Tarefas a realizar
A – Informe se cada afirmação concorda com o texto sobre os caminhoneiros: (i) a tabela de frete precisa ser reformulada sempre que o diesel variar mais de 10%; (ii) a greve dos caminhoneiros durou quinze dias; (iii) a análise da CNT se baseou em entrevistas com 1.066 profissionais. Responda sim ou não a cada uma, citando literalmente as palavras do texto que decidem.
B – Copie, sem alterações, o trecho do texto sobre os caminhoneiros que começa em "A polêmica da" e termina em "parou o Brasil.".

Texto fornecido
----

Homens de 44 anos com baixa escolaridade, problemas na coluna e acima do peso: este é o perfil dos caminhoneiros do Brasil, de acordo com os dados divulgados em 2016 pela Confederação Nacional dos Transportes (CNT)
A análise, que foi baseada em entrevistas com 1.066 profissionais, mostrou que 99,8% dos motoristas são homens, sendo 729 autônomos e 337 contratados para fretes. Dos profissionais sem chefes, cerca de 40% tem o ensino fundamental incompleto e mais de 25% dos empregados registrados têm o ensino médio completo.
Rodando cerca de 10 mil quilômetros por mês, ou aproximadamente 11,3 horas por dia, os caminhoneiros do Brasil ganham em média R$ 3.800 reais, descontando impostos, combustível e a manutenção do veículo, por exemplo. Quase metade destes profissionais estão endividados e acreditam que os saldos negativos são decorrentes da crise econômica nacional e internacional – incluindo o aumento do combustível.
Este é o caso do caminhoneiro contratado Joseval Lima da Silva, que afirma que a precarização da profissão está relacionada ao encarecimento do diesel. “O combustível aumenta duas vezes na semana, às vezes de 15 em 15 dias”, afirma. Segundo o profissional de transporte, o Governo atual tem sua parcela de culpa na alta dos preços. “Ele (o Estado) ficou de botar a tabela até dezembro e não cumpriu a palavra. Quem está levando a pior disso tudo são os donos de um ou dois caminhões, que não aguentam pagar o diesel”, conclui.
No dia 31 de agosto foi anunciado o aumento de 13% no preço do combustível. A alteração do custo refletiu na tabela de frete, que precisa ser reformulada toda vez que o diesel variar mais do que 10%, conforme a lei 13.713.
A polêmica da tabela
No dia 9 de agosto foi aprovado pelo presidente Michel Temer a lei que determina valores mínimos de fretes para transportes rodoviários no país. A tabela de frete foi uma das principais reivindicações exigidas pelos caminhoneiros durante a greve que durou dez dias e parou o Brasil.
Acatando o pedido da classe trabalhadora, o presidente Temer se manifestou, por meio da Advocacia Geral da União (AGU) e apoiou o tabelamento, afirmando que a medida garante o pagamento adequado pelos transportes das cargas. Para o órgão, antes da decisão do Estado, os preços eram muito abaixo dos custos e não cobriam todos as despesas da viagem.

----

Material fornecido
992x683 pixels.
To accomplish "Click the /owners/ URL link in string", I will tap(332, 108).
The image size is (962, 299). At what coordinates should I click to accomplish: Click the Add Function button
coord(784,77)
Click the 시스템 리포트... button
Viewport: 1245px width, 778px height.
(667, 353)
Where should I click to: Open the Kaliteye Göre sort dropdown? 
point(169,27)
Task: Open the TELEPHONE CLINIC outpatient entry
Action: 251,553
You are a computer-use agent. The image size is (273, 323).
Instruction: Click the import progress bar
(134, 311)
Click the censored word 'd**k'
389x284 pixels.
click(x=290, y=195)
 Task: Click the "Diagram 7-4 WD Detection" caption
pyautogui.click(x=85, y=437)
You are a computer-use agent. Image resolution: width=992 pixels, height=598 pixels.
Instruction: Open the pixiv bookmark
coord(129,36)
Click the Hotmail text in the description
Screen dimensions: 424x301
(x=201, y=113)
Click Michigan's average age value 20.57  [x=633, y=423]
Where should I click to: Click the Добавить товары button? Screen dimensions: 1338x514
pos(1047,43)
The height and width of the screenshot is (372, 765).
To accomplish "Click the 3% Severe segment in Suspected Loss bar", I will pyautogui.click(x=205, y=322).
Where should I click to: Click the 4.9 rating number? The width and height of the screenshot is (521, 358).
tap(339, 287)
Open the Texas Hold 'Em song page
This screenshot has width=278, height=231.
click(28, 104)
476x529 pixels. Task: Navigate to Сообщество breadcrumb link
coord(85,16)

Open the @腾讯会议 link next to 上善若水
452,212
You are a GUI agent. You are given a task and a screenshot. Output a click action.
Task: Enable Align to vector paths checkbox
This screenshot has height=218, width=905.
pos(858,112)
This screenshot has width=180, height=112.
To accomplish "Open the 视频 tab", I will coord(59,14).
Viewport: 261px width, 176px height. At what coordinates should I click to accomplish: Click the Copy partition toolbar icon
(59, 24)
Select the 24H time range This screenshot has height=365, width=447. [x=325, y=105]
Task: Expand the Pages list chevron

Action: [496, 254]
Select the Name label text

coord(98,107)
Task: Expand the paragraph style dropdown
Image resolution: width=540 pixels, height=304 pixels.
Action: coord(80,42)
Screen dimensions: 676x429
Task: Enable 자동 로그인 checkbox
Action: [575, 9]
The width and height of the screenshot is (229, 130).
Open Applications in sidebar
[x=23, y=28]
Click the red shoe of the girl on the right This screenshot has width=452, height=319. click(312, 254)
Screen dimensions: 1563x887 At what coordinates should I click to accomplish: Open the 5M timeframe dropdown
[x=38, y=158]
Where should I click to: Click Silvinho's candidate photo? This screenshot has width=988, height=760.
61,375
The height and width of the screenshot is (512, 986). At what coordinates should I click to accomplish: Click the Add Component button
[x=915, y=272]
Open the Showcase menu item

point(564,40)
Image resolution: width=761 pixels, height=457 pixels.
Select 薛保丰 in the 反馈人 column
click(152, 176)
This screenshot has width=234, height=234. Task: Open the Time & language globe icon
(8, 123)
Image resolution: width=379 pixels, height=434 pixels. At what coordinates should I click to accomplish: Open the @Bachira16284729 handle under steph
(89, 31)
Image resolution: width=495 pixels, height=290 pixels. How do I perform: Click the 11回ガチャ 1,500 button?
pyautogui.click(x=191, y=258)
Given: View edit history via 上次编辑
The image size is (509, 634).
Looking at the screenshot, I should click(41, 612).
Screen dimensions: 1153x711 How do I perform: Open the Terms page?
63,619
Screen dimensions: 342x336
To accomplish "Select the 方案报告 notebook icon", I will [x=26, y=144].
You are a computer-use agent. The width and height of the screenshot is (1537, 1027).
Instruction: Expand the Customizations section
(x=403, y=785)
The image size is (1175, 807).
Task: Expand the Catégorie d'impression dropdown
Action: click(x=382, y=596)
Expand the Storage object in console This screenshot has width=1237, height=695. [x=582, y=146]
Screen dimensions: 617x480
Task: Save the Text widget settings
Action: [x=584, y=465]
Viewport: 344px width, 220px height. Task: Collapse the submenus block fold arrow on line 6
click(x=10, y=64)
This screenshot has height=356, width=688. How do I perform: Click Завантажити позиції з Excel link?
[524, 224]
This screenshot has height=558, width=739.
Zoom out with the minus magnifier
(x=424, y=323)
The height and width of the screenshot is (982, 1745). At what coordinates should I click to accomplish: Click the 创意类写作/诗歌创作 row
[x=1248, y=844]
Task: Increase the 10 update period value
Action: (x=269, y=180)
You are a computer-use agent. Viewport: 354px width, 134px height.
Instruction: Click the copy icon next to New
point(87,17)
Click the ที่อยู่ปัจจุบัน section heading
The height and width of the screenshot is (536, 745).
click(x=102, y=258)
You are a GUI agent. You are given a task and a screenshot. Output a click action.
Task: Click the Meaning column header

----

Respostas por tarefa
A –
(i) Sim: "precisa ser reformulada toda vez que o diesel variar mais do que 10%"
(ii) Não: "a greve que durou dez dias e parou o Brasil"
(iii) Sim: "foi baseada em entrevistas com 1.066 profissionais"

B –
A polêmica da tabela
No dia 9 de agosto foi aprovado pelo presidente Michel Temer a lei que determina valores mínimos de fretes para transportes rodoviários no país. A tabela de frete foi uma das principais reivindicações exigidas pelos caminhoneiros durante a greve que durou dez dias e parou o Brasil.